We’ve been talking before the break about the release of this transcript or partial transcript or memorandum from the White House, John, in light of the release — the White House’s release of this partial transcript, why is President Trump out there banging the drum about identifying the whistleblower and the people that may have contributed to this because it seems to me from reading the whistleblower complaint and reading the transcript, it seems that the transcript pretty much admits everything that the complaint says?
John R. Phillips: Yes, I think so and that was, it seemed to have startled the president that apparently his reading of, but he thought it was a perfect conversation. I think that’s the word that he used absolutely nothing, but I’ll tell you, am I reading it and everybody I know who reading it, it is very incriminating and the other comments that have been made well, this guy didn’t even have this person whoever it was didn’t have first-hand information. It’s hearsay, if that complaint was very well-written, very professionally done, it was thorough, it’s exactly what was intended by the legislation. Gather the information, turn it over to the appropriate authorities, and do it all step by step as this whistleblower has done and you are expected to have anonymity and we’re going to ask the government has committed to do keep your name out of this as long as we can, but you can’t guarantee that of course.
(00:20:02)
I predict that so many people will know about it’s going to be almost impossible for this whistleblower to remain anonymous indeed Chairman Schiff said he will be appearing behind closed doors in front of the committee. And once you do so many people, I didn’t know they’ll try to keep it very confidential. I predict it will come out.

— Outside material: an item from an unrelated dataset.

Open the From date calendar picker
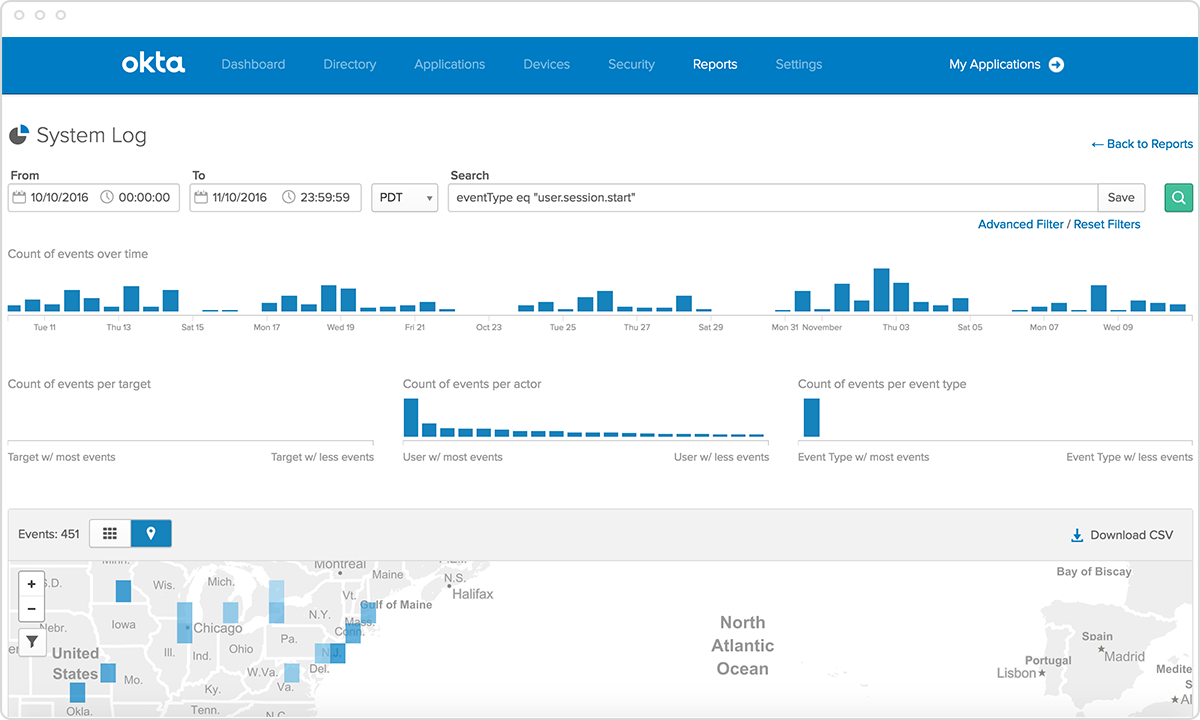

But also in his complaint, he refers to six other people in this whole situation room, intelligence community within the White House and I’ve been there many times. It’s a control group, there are other people who have access to it in the way they gather the information to put it down in a transcript. These are serious people, well, highly trained and highly respected, and obviously, the way that complaint has been drafted, he said these people, his colleagues were also very troubled by what they knew and each of them knew apparently different parts of exactly what happened.
So together these seven people, six plus the whistleblower have put together a pretty first-hand comprehensive, I gathered from reading the complaint statement of exactly what occurred that led to the filing of this complaint in the first instance, but to have the president say as he did again today, he wants to interview. He wants to know who is this whistleblower and who are these other people and they are akin to a spy, and you know what we do with spies, it’s unbelievable.

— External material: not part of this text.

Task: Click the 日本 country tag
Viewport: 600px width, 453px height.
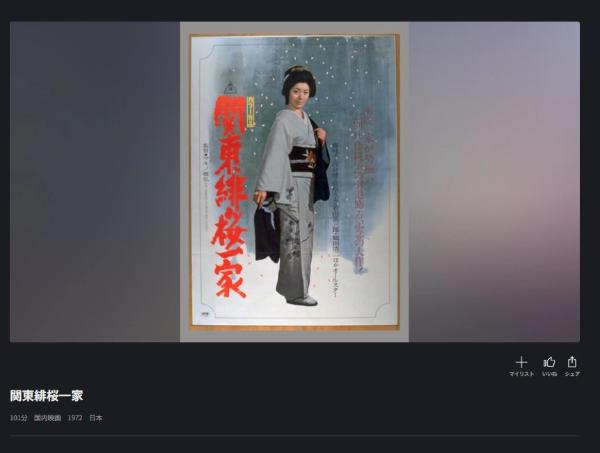Action: 96,418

Congress passes this law, this person performs to the T exactly what is expected of him including his expectation of anonymity and the president comes out and attacks this person and says that he — the president is the whistleblower and not this guy. I mean, it’s just pretty preposterous, but that’s where we are.
Given that there’s potentially more of these things, let’s also talk about the identity of the whistleblower, is it likely somebody in the NSA who’s seen the White House move these things, these memos from the government to this private security intelligence server. What’s going on here?
Bradley P. Moss: Yeah, so I’m not going to speculate one way or the other on who this person may or may not have been. As far as I’m concerned I think the person’s anonymity needs to be protected and remain protected for as long as he or she wants to remain anonymous.
This person went through the law as John noted went through it to the T, submitted the complaint properly, this person is not the story. The story is the substance of the complaint, the details that come out around it and whatever the two political branches, the executive branch and Congress choose to do about it, if anything.
The whistleblower does not need to be a part of the story anymore than he or she already was simply by virtue of submitting the complaint. They should be allowed to go back to their job wherever it is if they are still in the government or not, and remain confidential and anonymous just like Deep Throat was allowed to do once upon a time.
Their ability to continue under that cloak of anonymity is what the statute contemplates and what it’s supposed to do. It’s not supposed to be a way to out people.
John R. Phillips: Well, I mean, Deep Throat was not a legal proceeding. I mean, guy Mark Felt, the guy who ultimately was revealed about 35 years later as Deep Throat, he had information as he gone to the assistant directors of the FBI. The way he pursued it is to meet in a dark garage and get Woodward and Burns. Woodward, I guess was a guy he gave — Bob Woodward gave the information to and then let the press take it from there which leads to all the investigations of the government and bringing out the facts.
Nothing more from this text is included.